30 janvier 2018

Chroniques de ma Venise en janvier

 
Lundi 22 janvier.
Promenade après deux heures à la bibliothèque. Mes pas me portent du côté de San Girolamo. Émotion comme à chaque fois, en passant devant la porte de mon premier vrai logement, sur la Fondamenta Coletti, ce petit studio tout en lambris qu'avait mis à disposition Giuliano Graziussi, le galeriste du campo San Fantin pour qui je travaillais. L'ambiance n'a guère changé. L'été dernier un vieux monsieur avait sorti une chaise et regardait passer les gens.

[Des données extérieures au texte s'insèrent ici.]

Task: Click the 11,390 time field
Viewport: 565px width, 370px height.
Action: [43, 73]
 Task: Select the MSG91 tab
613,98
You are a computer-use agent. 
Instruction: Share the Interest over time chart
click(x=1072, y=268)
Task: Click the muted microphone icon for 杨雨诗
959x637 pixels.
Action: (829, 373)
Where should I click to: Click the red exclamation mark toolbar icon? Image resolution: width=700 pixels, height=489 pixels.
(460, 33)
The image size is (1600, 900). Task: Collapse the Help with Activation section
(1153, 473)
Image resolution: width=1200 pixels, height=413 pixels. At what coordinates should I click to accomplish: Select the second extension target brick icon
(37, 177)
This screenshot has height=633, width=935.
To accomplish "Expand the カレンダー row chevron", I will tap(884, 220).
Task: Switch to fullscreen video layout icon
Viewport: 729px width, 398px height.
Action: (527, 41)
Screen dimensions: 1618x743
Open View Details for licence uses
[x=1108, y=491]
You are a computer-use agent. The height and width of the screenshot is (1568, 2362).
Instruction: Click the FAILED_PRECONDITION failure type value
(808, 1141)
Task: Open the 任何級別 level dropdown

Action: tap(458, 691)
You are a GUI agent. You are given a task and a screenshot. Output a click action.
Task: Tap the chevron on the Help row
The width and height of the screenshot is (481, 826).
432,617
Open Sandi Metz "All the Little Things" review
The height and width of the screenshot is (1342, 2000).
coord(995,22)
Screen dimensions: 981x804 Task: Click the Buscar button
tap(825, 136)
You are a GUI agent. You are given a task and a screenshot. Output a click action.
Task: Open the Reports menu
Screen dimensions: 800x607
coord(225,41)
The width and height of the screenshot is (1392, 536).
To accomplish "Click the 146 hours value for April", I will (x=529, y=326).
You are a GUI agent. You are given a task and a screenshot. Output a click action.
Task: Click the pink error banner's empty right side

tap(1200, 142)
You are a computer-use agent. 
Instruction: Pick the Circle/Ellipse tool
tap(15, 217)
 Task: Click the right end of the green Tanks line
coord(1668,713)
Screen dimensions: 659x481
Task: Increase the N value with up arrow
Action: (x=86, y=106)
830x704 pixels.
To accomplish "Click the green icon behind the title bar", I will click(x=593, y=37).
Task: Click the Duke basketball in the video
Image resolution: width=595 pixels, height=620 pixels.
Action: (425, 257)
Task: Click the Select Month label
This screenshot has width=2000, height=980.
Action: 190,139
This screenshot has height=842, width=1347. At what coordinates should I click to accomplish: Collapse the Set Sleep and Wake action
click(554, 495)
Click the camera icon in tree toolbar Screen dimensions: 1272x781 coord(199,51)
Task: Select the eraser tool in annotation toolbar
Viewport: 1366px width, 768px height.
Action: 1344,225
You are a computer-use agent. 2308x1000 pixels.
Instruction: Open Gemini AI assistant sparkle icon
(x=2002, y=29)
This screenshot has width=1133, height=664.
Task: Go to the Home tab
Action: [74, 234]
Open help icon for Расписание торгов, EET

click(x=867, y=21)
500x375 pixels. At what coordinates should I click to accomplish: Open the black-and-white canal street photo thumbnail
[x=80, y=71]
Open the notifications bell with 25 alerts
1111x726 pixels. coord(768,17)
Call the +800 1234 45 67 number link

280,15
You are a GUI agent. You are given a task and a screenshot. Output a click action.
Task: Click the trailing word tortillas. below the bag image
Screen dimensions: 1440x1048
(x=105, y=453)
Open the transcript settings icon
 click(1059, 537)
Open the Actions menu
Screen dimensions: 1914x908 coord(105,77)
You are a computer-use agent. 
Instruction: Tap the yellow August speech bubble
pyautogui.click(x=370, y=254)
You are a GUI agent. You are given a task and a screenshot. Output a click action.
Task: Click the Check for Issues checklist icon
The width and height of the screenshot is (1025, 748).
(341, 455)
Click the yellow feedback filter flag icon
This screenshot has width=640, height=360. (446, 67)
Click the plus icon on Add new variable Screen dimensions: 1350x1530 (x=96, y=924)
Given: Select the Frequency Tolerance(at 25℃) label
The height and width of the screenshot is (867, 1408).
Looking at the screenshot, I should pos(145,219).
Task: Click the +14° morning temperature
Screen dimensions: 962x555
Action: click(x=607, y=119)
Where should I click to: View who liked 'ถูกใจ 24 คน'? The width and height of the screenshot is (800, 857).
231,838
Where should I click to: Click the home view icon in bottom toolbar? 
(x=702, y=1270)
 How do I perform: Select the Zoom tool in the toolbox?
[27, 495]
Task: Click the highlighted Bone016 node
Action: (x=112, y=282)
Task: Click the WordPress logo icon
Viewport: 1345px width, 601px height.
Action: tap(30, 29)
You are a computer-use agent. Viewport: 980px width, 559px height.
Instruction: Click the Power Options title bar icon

Dans la même pose, au même endroit que mon voisin d'il y a plus de trente ans, ce vieux pêcheur qui ne parlait que vénitien...

Mardi 23. 
Toujours ce beau temps et cette lumière splendide. Voilà plusieurs années que je n'avais pu être à Venise en hiver. J'avais oublié combien la ville se retrouve. On ne croise pratiquement plus que les vénitiens d'origine oú d'adoption. Parmi eux les nombreux étudiants qui s'approprient la ville et contribuent à l'invention de nouveaux espaces de vie. Venus de toute l'Italie et d'ailleurs, ils endossent très vite les usages et les rites de la vie sur la lagune. Ils vont au rythme des vénitiens et s'en trouvent bien. Délicieux macchiato et imposante part de brioche servie avec de la crème fraîche bio des Dolomites aromatisée à la vanille à Sullaluna, la sympathique petite librairie-bistrot de la fondamenta della Misericordia (voir billet du 27/11/2017). Encore un nouvel endroit prometteur. Avec le Fujiyama à San Barnaba et l'arrière-salle de Rosa Salva aux pieds du Colleone, encore un endroit idéal pour écrire et bouquiner en toute tranquillité. Mais ne l'ébruitons pas... 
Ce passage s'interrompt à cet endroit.